_Records shown_:
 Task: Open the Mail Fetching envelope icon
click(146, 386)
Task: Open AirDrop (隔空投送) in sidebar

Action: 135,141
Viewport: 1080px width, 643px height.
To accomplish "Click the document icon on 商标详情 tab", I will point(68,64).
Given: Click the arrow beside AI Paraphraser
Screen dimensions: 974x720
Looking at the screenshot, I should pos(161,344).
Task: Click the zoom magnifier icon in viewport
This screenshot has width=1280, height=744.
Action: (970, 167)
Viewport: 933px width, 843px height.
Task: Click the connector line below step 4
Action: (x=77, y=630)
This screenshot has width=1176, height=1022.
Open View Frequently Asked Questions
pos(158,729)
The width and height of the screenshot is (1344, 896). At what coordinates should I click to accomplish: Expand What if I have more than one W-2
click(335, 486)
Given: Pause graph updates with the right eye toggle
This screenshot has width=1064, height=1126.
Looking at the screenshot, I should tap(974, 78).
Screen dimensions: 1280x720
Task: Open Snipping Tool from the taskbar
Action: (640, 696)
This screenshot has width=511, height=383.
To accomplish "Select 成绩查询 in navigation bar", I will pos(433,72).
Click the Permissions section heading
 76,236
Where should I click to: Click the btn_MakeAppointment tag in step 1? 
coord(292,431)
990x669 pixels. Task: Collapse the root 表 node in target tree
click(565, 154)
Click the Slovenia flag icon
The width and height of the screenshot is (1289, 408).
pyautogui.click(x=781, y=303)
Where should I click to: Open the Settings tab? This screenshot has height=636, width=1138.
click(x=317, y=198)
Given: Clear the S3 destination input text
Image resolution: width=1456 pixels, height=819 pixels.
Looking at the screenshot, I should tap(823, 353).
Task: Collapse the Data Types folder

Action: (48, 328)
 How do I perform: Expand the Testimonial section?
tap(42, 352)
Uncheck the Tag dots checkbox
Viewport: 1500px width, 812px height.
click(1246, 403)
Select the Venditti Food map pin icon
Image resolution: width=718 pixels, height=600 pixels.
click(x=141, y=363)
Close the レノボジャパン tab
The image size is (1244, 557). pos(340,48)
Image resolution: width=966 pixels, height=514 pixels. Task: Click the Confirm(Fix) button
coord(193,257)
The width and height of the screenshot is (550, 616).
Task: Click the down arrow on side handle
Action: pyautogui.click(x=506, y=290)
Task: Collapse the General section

_Exercise description_: Reproduce all of the data above line for line, without altering anything.

_The response_:
 Task: Open the Mail Fetching envelope icon
click(146, 386)
Task: Open AirDrop (隔空投送) in sidebar

Action: 135,141
Viewport: 1080px width, 643px height.
To accomplish "Click the document icon on 商标详情 tab", I will point(68,64).
Given: Click the arrow beside AI Paraphraser
Screen dimensions: 974x720
Looking at the screenshot, I should pos(161,344).
Task: Click the zoom magnifier icon in viewport
This screenshot has width=1280, height=744.
Action: (970, 167)
Viewport: 933px width, 843px height.
Task: Click the connector line below step 4
Action: (x=77, y=630)
This screenshot has width=1176, height=1022.
Open View Frequently Asked Questions
pos(158,729)
The width and height of the screenshot is (1344, 896). At what coordinates should I click to accomplish: Expand What if I have more than one W-2
click(335, 486)
Given: Pause graph updates with the right eye toggle
This screenshot has width=1064, height=1126.
Looking at the screenshot, I should tap(974, 78).
Screen dimensions: 1280x720
Task: Open Snipping Tool from the taskbar
Action: (640, 696)
This screenshot has width=511, height=383.
To accomplish "Select 成绩查询 in navigation bar", I will pos(433,72).
Click the Permissions section heading
 76,236
Where should I click to: Click the btn_MakeAppointment tag in step 1? 
coord(292,431)
990x669 pixels. Task: Collapse the root 表 node in target tree
click(565, 154)
Click the Slovenia flag icon
The width and height of the screenshot is (1289, 408).
pyautogui.click(x=781, y=303)
Where should I click to: Open the Settings tab? This screenshot has height=636, width=1138.
click(x=317, y=198)
Given: Clear the S3 destination input text
Image resolution: width=1456 pixels, height=819 pixels.
Looking at the screenshot, I should tap(823, 353).
Task: Collapse the Data Types folder

Action: (48, 328)
 How do I perform: Expand the Testimonial section?
tap(42, 352)
Uncheck the Tag dots checkbox
Viewport: 1500px width, 812px height.
click(1246, 403)
Select the Venditti Food map pin icon
Image resolution: width=718 pixels, height=600 pixels.
click(x=141, y=363)
Close the レノボジャパン tab
The image size is (1244, 557). pos(340,48)
Image resolution: width=966 pixels, height=514 pixels. Task: Click the Confirm(Fix) button
coord(193,257)
The width and height of the screenshot is (550, 616).
Task: Click the down arrow on side handle
Action: pyautogui.click(x=506, y=290)
Task: Collapse the General section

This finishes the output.